Please give back the listing exactly as it reads.

###

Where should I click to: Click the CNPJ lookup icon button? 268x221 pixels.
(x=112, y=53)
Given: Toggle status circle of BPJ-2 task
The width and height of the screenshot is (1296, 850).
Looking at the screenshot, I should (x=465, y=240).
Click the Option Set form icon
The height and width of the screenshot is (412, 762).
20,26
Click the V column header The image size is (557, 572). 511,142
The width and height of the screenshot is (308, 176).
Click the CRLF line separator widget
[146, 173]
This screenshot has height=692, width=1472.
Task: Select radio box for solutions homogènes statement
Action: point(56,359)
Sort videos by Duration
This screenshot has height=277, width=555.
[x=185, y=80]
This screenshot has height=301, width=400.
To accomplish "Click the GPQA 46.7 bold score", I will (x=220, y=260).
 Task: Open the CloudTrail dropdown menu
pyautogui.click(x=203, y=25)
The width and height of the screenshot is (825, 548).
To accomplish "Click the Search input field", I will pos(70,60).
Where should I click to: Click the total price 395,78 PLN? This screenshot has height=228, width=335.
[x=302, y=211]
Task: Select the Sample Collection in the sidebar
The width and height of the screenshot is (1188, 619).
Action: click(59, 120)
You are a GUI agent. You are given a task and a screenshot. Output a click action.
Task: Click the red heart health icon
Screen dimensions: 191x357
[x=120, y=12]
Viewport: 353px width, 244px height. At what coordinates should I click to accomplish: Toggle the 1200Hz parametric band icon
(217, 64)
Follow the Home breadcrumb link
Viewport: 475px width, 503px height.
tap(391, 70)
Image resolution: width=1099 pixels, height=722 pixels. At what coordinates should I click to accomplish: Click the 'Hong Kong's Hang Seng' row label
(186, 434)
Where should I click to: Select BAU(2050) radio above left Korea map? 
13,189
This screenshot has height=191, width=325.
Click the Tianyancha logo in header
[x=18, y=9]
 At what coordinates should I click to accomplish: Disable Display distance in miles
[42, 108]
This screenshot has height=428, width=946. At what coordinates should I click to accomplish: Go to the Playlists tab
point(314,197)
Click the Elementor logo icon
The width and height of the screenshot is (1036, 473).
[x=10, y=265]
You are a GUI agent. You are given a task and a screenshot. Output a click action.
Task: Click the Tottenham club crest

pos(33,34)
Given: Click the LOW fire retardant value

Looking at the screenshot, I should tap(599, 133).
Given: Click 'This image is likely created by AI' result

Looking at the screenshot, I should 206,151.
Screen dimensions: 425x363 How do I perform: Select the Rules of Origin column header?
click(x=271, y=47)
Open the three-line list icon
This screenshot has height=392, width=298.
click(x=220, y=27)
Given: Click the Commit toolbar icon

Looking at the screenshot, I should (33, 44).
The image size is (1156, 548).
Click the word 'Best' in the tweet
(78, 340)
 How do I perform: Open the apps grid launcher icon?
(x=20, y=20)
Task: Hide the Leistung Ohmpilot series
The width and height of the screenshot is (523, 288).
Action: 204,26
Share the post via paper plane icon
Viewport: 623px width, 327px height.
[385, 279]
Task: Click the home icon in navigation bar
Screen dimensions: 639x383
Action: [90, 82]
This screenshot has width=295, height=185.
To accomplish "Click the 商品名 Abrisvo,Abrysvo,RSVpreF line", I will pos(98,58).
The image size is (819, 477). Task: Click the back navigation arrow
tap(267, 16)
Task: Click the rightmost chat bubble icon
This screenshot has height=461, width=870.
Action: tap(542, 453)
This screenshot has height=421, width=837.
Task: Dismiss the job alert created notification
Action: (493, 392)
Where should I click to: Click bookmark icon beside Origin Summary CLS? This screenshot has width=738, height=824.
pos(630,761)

###

## [Worked solution]
Where should I click to: Click the CNPJ lookup icon button? 268x221 pixels.
(x=112, y=53)
Given: Toggle status circle of BPJ-2 task
The width and height of the screenshot is (1296, 850).
Looking at the screenshot, I should (x=465, y=240).
Click the Option Set form icon
The height and width of the screenshot is (412, 762).
20,26
Click the V column header The image size is (557, 572). 511,142
The width and height of the screenshot is (308, 176).
Click the CRLF line separator widget
[146, 173]
This screenshot has height=692, width=1472.
Task: Select radio box for solutions homogènes statement
Action: point(56,359)
Sort videos by Duration
This screenshot has height=277, width=555.
[x=185, y=80]
This screenshot has height=301, width=400.
To accomplish "Click the GPQA 46.7 bold score", I will (x=220, y=260).
 Task: Open the CloudTrail dropdown menu
pyautogui.click(x=203, y=25)
The width and height of the screenshot is (825, 548).
To accomplish "Click the Search input field", I will pos(70,60).
Where should I click to: Click the total price 395,78 PLN? This screenshot has height=228, width=335.
[x=302, y=211]
Task: Select the Sample Collection in the sidebar
The width and height of the screenshot is (1188, 619).
Action: click(59, 120)
You are a GUI agent. You are given a task and a screenshot. Output a click action.
Task: Click the red heart health icon
Screen dimensions: 191x357
[x=120, y=12]
Viewport: 353px width, 244px height. At what coordinates should I click to accomplish: Toggle the 1200Hz parametric band icon
(217, 64)
Follow the Home breadcrumb link
Viewport: 475px width, 503px height.
tap(391, 70)
Image resolution: width=1099 pixels, height=722 pixels. At what coordinates should I click to accomplish: Click the 'Hong Kong's Hang Seng' row label
(186, 434)
Where should I click to: Select BAU(2050) radio above left Korea map? 
13,189
This screenshot has height=191, width=325.
Click the Tianyancha logo in header
[x=18, y=9]
 At what coordinates should I click to accomplish: Disable Display distance in miles
[42, 108]
This screenshot has height=428, width=946. At what coordinates should I click to accomplish: Go to the Playlists tab
point(314,197)
Click the Elementor logo icon
The width and height of the screenshot is (1036, 473).
[x=10, y=265]
You are a GUI agent. You are given a task and a screenshot. Output a click action.
Task: Click the Tottenham club crest

pos(33,34)
Given: Click the LOW fire retardant value

Looking at the screenshot, I should tap(599, 133).
Given: Click 'This image is likely created by AI' result

Looking at the screenshot, I should 206,151.
Screen dimensions: 425x363 How do I perform: Select the Rules of Origin column header?
click(x=271, y=47)
Open the three-line list icon
This screenshot has height=392, width=298.
click(x=220, y=27)
Given: Click the Commit toolbar icon

Looking at the screenshot, I should (33, 44).
The image size is (1156, 548).
Click the word 'Best' in the tweet
(78, 340)
 How do I perform: Open the apps grid launcher icon?
(x=20, y=20)
Task: Hide the Leistung Ohmpilot series
The width and height of the screenshot is (523, 288).
Action: 204,26
Share the post via paper plane icon
Viewport: 623px width, 327px height.
[385, 279]
Task: Click the home icon in navigation bar
Screen dimensions: 639x383
Action: [90, 82]
This screenshot has width=295, height=185.
To accomplish "Click the 商品名 Abrisvo,Abrysvo,RSVpreF line", I will pos(98,58).
The image size is (819, 477). Task: Click the back navigation arrow
tap(267, 16)
Task: Click the rightmost chat bubble icon
This screenshot has height=461, width=870.
Action: tap(542, 453)
This screenshot has height=421, width=837.
Task: Dismiss the job alert created notification
Action: (493, 392)
Where should I click to: Click bookmark icon beside Origin Summary CLS? This screenshot has width=738, height=824.
pos(630,761)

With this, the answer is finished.